Further barriers to entry are raised by regulatory and compliance requirements. Export controls, security clearances, data-handling rules and defence-specific certification standards impose administrative and financial burdens that many early-stage ventures find difficult to meet. Recent defence industry analyses highlight that the rapid proliferation of innovation pathways, accelerators and acquisition mechanisms has created a complex institutional landscape that many non-traditional vendors struggle to navigate effectively (Carberry, 2023). In practice, security clearance procedures may extend up to 18 months even for experienced defence suppliers, significantly increasing entry costs for startups and slowing the transition from prototype development to operational deployment (Andersson, 2022). These constraints are particularly challenging for dual-use companies operating in both commercial and defence markets, as they must navigate the complex intersection of regulations affecting product design, manufacturing, talent recruitment, and international expansion. The European Commission is aware of these challenges and has recommended reforms to encourage cross-border innovation and reduce regulatory fragmentation in Europe’s dual-use sector (European Commission, 2024d).

Access to testing environments, military users and mission-specific data also affects the development of startups. Many emerging technologies, such as autonomous navigation, sensing, space situational awareness and cyber defence, cannot be validated without realistic operational conditions. Defence institutions are working to expand test ranges, sandboxes and innovation hubs, but significant gaps remain, particularly for early-stage companies lacking institutional partnerships. Technological trend analyses consistently highlight the need for expanded testing infrastructures, emphasising real-world operational validation as a critical requirement for EDT maturity (NATO, 2025c).

Financing remains another structural challenge. Large-scale ecosystem studies based on 411,389 patents indicate that innovation success is strongly shaped by institutional ecosystems involving universities, research organisations and public subsidies, while SMEs tend to play a more limited role in patent performance outcomes (Stasik, 2026). Hardware-intensive DefenceTech ventures require significant capital, while software and dual-use firms often find it difficult to persuade traditional investors to fund defence applications due to perceived political, ethical or market-related risks (RAND Corporation, 2026). Empirical analyses of early-stage dual-use hardware ventures examining ten strategically important startups highlight the growing reliance on mixed financing structures combining public funding instruments and venture capital within DefenceTech ecosystems (McLeod, 2022). Interviews with venture capital actors highlight that European defence innovation ecosystems still face capital allocation imbalances, with public funding frequently directed toward established prime contractors rather than SMEs and early-stage startups (Atkinson, 2025).

Analyses of the European and transatlantic defence innovation landscape emphasise the persistence of investment gaps, particularly in the case of early-stage hardware ventures. These analyses also highlight the need for specialised public–private funds to close these gaps and enable scaling (European Parliament, 2023). Data-driven analyses of dual-use startup ecosystems based on SBIR and STTR programme datasets further demonstrate that structured public innovation programmes significantly influence long-term scaling trajectories and survival rates of emerging defence technology ventures (Ying, 2025). Structural capability differences remain significant, as policy analyses indicate that EU27 countries spend approximately seventeen times less on defence research and development than the United States, shaping the scale and tempo of European DefenceTech innovation ecosystems (European Commission, 2024c).
^^^^^^^^^^^^^^^^
Written exercise A: Please retype the passage on barriers facing DefenceTech startups from "Access to testing" to "maturity (NATO, 2025c).".
Written exercise B: Continue the passage on barriers facing DefenceTech startups, picking up after its final sentence.

Recorded data:
^^^^^^^^^^^^^^^^
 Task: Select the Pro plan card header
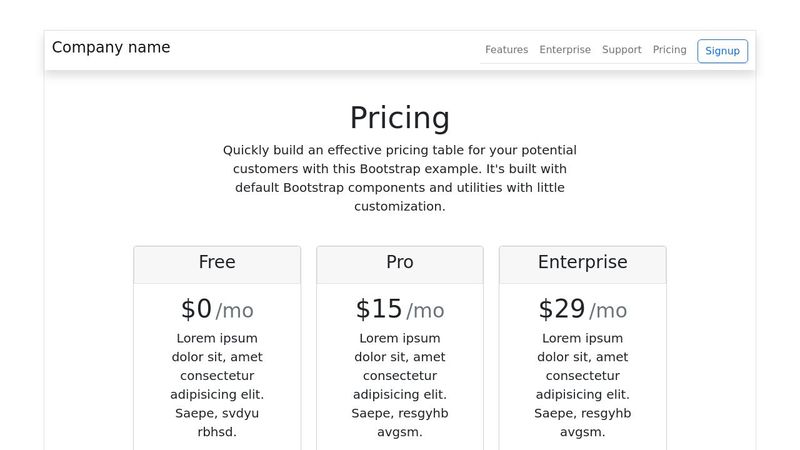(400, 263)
^^^^^^^^^^^^^^^^
Task response A:
Access to testing environments, military users and mission-specific data also affects the development of startups. Many emerging technologies, such as autonomous navigation, sensing, space situational awareness and cyber defence, cannot be validated without realistic operational conditions. Defence institutions are working to expand test ranges, sandboxes and innovation hubs, but significant gaps remain, particularly for early-stage companies lacking institutional partnerships. Technological trend analyses consistently highlight the need for expanded testing infrastructures, emphasising real-world operational validation as a critical requirement for EDT maturity (NATO, 2025c).

Task response B:
Finally, scaling up DefenceTech startups requires establishing trust and long-term relationships with defence institutions. Interview-based ecosystem research further emphasises that limited access to networks, unpredictable procurement timelines and financing gaps collectively constrain startups’ ability to scale within defence markets (Amir & Rombach, 2025). This sector places a high value on reliability, security, compliance and operational continuity. startups must therefore deliver both technological innovation and institutional credibility, which requires structured engagement with defence users, rigorous certification processes, stable financing and long-term product roadmaps.

7. Structural and Institutional Barriers in DefenceTech Ecosystems

This article set out to achieve two objectives: first, to reconstruct the definitional landscape surrounding university-related ventures across scholarship, international standards and university policies; and second, to propose clear operational definitions of “academic spin-off” and “academic spin-out” that can be used consistently in management research and institutional reporting. Both aims have been addressed. The integrative review and the side-by-side treatment of institutional anchors clarified how inclusion rules shape what is counted, while the VOS viewer co-occurrence mapping situated these choices within the thematic structure of recent scholarship since 2015. The resulting definitions make the boundary conditions explicit and translate directly into recordable descriptors for comparable datasets.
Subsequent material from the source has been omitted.